On April 10, at Langley Air Force Base, an F-22 pilot, Capt. Brad Spears, was locked inside the cockpit of his aircraft for five hours. No one in the U.S. Air Force or from Lockheed Martin could figure out how to open the aircraft’s canopy. At about 1:15 pm, chainsaw-wielding firefighters from the 1st Fighter Wing finally extracted Spears after they cut through the F-22’s three-quarter inch-thick polycarbonate canopy.

Total damage to the airplane, according to sources inside the Pentagon: $1.28 million. Not only did the firefighters ruin the canopy, which cost $286,000, they also scuffed the coating on the airplane’s skin which will cost about $1 million to replace.

Here are more photos.

The Pentagon currently plans to buy 181 copies of the F-22 from Lockheed Martin, the world’s biggest weapons vendor. The total price tag: $65.4 billion.

What could I possibly add to this simple description of your taxpayer dollars at work?

Thanks, David S.

  1. Lauren the Ghoti says:

    $182,205, $288,000 – What the fuck’s the diff, we’re talking about what? 4, 5, maybe even -wow!- 6 cubic feet of cast Lexan. Now add some labor, drilling, bevelling the edges, hand-polishing – by now we could already be way up there around $4- or 500 bucks invested in that sucker. Oops, forgot all the time and materials wasted on rejects… Then QA signoff, crating, cartage, shelf space, IC… let’s be reeeel generous – $5000 so far? $10,000 sound fair? A nice, perfectly reasonable over-1700% markup… et voila! there’s your eighth-of-a-million-dollar canopy. See?

    #3 – dave

    “I wonder if they tried opening the door with a cell phone. I hear that works.”

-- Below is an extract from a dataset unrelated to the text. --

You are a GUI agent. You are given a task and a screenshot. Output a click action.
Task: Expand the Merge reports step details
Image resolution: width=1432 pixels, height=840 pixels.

    Betcha a tennis ball woulda done it…

  2. Miguel says:

    With the sort of money the entire F22 project costs you could fund a manned mission to Mars! Really!

  3. Tom says:

    Thirty years ago I worked with a young, talented, mechanic who had been discharged from the Air Force. He told tales of unpopular pilots being locked in with a bead of super glue and having to be cut out of the cockpits after their flights.

  4. Nick says:

    1) I would have hated to have been in that cockpit while that chain saw was running.

    2) I’ll remember this solution during my next Jet Blue flight.

  5. Eklectick says:

    This was a year ago…

    This was a prototype.

    Not so new “news” I guess :-S


  6. Moose says:

    Happened LAST April, and it’s well fixed now. The horse is dead, stop beating it.

  7. I told Bush to get the #@$#@#@$ Extended Warranty coverage!

  8. John S says:

    Yes, I think we are now over engineering ourselves. Plus, we are over looking common sense. “If it ain’t broke, don’t fix it!”
    Seems reengineering something to make a name for ourselves is at epidemic status.

  9. catbeller says:

    This is why one shouldn’t use computers for:

    1. Voting.
    2. Complete AI control of mission spacecraft on manned flight to Saturn, Dave.
    3. Opening the only door on your craft. See #2 as well for an example.

  10. Bla Bla says:

    This aircraft has 2 million codes (some of them arnt even registered). If one of them doesnt work the whole system shuts down.

    Lucky this didnt happen at 30,000ft Pilot would be pretty F**KED.


    I was there, it wasn’t a software issue. All of your speculation is groundless. It wasn’t a prototype aircraft. It was a fully operational one. The MECHANICAL lock that keeps the canopy shut malfunctioned. And there is a procedure to blow the canopy on the ground, but it is extremely unpredictable as to where it will land not to mention heavy, so it is a last resort option. As to the cost, its coated just like the rest of the A/C, hence the cost. Technology isn’t cheap.